The first thing I noticed while on the limousine bus ride in from Narita, was that there is a BMW Motorcycle dealership just around the corner from Tameike-Sanno station (exit 9), so that was my first stop. It's a nicely appointed shop with a good selection of models (including a blue version of my beautiful F650-GS!), and about a dozen bikes in stock. Due to the insane Tokyo traffic, motorcycles are everywhere, and it's nice to know that pricey BMW motorcycles can make a home here given the massive number of Japanese bikes on the street.
Next I'm off to the very, very cool Apple Store Tokyo. Surprisingly, this store is not located in Akihabara, which is the electronics and computer district. It is instead located in Ginza, which is the high-fashion district. This makes it very clear that Apple is positioning Macs and iPods here not as electronic gizmos, but as fashion accessories that compliment your lifestyle. Given the high cost of real estate in the Ginza, I shudder to think how expensive this store must have been.
When I arrived, the store was jam-packed... apparently Japan doesn't have the fire codes we have in the States! The first floor is computers, the second is digital lifestyle apps and the Genius Bar, the third is a cool presentation theater, the fourth is software and accessories with an internet Bar, and the fifth is a training center (which you can only see if you pay for one of Apple's hands-on classes). All the floors are connected via two nifty glass elevators at the back of the store, for which there was quite a line-up to access.
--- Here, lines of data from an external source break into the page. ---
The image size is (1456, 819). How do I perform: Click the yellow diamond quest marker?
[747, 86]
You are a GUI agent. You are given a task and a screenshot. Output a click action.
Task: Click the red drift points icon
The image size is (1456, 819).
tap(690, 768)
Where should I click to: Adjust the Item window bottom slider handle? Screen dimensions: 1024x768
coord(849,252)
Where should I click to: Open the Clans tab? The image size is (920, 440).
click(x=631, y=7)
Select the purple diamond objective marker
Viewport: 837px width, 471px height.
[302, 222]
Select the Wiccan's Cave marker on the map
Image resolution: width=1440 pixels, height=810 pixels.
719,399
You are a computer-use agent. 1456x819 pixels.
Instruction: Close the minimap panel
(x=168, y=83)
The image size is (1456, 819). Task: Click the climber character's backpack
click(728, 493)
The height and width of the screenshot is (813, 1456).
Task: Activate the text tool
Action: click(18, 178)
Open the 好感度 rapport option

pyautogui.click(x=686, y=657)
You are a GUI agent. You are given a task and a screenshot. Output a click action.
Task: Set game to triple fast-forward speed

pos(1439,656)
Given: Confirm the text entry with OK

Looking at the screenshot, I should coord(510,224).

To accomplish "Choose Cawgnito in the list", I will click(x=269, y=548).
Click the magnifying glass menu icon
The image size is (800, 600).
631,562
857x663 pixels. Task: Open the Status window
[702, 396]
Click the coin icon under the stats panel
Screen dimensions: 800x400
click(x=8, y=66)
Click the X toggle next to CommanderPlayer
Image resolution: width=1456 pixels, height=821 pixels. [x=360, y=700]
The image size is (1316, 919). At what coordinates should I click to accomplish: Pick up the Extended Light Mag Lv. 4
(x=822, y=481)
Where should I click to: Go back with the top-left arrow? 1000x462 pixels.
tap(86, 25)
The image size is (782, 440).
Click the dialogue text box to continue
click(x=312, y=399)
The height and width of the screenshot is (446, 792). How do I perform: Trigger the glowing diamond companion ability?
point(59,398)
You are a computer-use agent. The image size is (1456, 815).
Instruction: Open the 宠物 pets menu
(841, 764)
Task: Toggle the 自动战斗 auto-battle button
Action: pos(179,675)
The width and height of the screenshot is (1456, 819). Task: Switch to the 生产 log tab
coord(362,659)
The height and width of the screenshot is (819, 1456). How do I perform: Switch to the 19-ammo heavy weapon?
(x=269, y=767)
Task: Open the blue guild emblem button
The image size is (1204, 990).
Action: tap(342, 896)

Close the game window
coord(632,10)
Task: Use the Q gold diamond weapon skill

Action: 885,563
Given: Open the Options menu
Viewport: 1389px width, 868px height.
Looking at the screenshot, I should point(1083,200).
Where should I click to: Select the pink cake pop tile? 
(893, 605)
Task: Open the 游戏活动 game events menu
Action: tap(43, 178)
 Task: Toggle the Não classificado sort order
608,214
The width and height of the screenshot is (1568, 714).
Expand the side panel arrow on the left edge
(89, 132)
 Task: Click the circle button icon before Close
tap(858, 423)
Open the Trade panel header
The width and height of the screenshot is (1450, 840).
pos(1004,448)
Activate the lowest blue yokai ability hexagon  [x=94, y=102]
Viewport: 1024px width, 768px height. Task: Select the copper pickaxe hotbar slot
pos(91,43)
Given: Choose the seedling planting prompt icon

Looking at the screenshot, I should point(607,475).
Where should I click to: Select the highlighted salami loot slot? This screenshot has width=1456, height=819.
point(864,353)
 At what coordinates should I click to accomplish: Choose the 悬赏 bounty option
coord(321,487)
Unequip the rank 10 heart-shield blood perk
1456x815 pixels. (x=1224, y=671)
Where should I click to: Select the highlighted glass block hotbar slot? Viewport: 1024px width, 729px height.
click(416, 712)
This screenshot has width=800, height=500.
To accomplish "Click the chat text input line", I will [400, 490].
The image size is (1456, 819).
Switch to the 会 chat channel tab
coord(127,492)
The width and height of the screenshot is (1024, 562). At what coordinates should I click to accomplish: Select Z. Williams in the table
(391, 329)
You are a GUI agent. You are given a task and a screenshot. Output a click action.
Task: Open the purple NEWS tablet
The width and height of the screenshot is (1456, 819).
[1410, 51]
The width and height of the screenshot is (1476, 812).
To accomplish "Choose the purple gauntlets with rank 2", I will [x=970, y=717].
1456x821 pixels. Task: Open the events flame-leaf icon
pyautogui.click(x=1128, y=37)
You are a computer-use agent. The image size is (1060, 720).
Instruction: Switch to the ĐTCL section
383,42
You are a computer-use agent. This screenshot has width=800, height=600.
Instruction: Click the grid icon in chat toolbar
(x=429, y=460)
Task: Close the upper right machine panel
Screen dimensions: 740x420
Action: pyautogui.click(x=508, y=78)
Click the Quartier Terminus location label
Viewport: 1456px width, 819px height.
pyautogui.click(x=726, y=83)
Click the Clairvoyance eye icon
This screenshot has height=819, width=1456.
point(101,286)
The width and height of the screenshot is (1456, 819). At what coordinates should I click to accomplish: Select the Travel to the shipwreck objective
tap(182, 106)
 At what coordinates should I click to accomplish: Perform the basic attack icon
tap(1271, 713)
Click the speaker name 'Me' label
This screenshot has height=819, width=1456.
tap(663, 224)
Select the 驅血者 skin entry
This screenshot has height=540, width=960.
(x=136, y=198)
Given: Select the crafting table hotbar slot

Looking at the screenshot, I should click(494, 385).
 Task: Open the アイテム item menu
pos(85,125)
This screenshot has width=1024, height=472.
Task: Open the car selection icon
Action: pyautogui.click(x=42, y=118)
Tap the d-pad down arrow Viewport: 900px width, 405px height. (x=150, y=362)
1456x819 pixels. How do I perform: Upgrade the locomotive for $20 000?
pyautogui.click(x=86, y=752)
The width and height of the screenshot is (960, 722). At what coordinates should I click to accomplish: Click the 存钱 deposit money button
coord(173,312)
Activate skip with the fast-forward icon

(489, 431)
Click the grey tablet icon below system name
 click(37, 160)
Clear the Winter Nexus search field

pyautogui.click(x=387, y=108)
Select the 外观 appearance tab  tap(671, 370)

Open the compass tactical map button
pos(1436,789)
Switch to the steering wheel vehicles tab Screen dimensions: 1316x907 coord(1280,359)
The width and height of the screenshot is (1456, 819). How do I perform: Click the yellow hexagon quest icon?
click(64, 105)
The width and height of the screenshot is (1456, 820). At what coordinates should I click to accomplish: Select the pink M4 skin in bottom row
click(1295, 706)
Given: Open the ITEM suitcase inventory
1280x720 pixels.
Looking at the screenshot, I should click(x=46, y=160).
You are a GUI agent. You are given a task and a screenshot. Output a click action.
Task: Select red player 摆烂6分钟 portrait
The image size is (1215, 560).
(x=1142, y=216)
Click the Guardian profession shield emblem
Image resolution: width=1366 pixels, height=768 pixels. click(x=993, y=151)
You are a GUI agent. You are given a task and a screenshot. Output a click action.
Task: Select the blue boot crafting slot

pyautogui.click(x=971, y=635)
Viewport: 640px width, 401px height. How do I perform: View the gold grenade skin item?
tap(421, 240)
In the above shot, you can see how the huge rotating Apple sign at the top makes the building stand out, even when you're down the street. Compared to some of the key stores in the US (like L.A.'s Galleria and New York's Soho stores), this is not a very big property. But for Japan, it's monster-sized, and easily one of the most impressive shopping experiences in the entire city. The wide-open spaces and minimalist decor is almost unheard of in space-impaired Tokyo, but since every available square foot is packed with people, I suppose it's probably a good thing. I really, really hope that the store's instant popularity translates into brisk sales, because this is a flagship Apple Store that deserves every success.